[[ Source data, beginning ]]

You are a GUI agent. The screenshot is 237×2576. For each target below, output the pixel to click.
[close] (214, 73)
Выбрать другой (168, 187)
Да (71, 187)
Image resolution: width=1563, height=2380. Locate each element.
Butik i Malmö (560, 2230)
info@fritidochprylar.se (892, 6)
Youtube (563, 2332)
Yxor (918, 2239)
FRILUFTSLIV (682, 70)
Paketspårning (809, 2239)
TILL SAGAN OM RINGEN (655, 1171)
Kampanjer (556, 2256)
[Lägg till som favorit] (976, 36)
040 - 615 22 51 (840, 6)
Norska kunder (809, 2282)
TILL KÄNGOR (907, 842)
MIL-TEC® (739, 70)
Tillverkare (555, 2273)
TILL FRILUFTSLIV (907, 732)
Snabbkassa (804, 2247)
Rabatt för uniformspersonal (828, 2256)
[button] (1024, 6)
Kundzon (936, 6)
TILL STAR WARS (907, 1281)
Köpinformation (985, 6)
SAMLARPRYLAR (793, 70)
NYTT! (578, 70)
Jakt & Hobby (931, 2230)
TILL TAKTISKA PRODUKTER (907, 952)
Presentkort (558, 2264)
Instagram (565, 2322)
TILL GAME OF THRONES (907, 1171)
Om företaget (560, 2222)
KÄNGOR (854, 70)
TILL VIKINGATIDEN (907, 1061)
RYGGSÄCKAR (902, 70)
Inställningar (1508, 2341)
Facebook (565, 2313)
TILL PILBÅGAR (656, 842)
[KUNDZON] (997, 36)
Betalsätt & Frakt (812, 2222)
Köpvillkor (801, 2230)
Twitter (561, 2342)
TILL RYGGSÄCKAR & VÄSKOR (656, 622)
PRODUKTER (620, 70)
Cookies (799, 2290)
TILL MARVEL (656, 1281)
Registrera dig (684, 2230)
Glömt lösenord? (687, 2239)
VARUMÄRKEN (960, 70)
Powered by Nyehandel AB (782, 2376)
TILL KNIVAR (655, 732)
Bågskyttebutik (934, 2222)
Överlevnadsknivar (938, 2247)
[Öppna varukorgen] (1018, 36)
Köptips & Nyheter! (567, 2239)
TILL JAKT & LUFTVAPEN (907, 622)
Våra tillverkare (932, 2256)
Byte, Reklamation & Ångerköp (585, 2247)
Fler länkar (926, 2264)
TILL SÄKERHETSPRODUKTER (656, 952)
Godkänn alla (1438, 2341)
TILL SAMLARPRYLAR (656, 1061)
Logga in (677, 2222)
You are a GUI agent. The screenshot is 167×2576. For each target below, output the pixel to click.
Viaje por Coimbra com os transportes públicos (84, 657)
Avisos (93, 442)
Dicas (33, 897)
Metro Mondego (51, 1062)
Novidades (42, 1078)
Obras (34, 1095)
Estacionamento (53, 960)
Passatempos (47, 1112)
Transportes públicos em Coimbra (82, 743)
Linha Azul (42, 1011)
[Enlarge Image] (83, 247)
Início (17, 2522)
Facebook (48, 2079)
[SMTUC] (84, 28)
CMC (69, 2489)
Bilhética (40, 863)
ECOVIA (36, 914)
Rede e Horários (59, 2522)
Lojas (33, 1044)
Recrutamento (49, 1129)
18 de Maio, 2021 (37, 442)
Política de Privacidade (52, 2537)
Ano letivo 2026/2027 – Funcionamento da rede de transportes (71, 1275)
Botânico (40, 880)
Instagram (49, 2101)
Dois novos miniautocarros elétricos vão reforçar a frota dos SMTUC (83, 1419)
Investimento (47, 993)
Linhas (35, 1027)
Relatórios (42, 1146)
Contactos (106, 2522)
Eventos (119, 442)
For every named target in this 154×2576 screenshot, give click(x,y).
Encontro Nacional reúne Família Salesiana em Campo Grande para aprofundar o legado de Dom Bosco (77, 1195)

[[ Source data, end ]]

== Exercise ==
When the word "target" occurs in a line above, list that line.

== Written answer ==
You are a GUI agent. The screenshot is 237×2576. For each target below, output the pixel to click.
You are a GUI agent. The screenshot is 167×2576. For each target below, output the pixel to click.
For every named target in this 154×2576 screenshot, give click(x,y).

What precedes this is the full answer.